AIM OF THE EXERCISE – Output the listing below, all of it, exactly as given.

EXERCISE INPUT –
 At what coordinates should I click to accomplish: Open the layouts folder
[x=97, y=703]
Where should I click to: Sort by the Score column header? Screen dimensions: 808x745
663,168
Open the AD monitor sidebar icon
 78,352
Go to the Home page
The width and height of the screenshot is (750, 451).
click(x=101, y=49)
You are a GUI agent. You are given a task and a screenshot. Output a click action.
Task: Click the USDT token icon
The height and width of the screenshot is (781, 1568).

WRITTEN RESPONSE –
 At what coordinates should I click to accomplish: Open the layouts folder
[x=97, y=703]
Where should I click to: Sort by the Score column header? Screen dimensions: 808x745
663,168
Open the AD monitor sidebar icon
 78,352
Go to the Home page
The width and height of the screenshot is (750, 451).
click(x=101, y=49)
You are a GUI agent. You are given a task and a screenshot. Output a click action.
Task: Click the USDT token icon
The height and width of the screenshot is (781, 1568).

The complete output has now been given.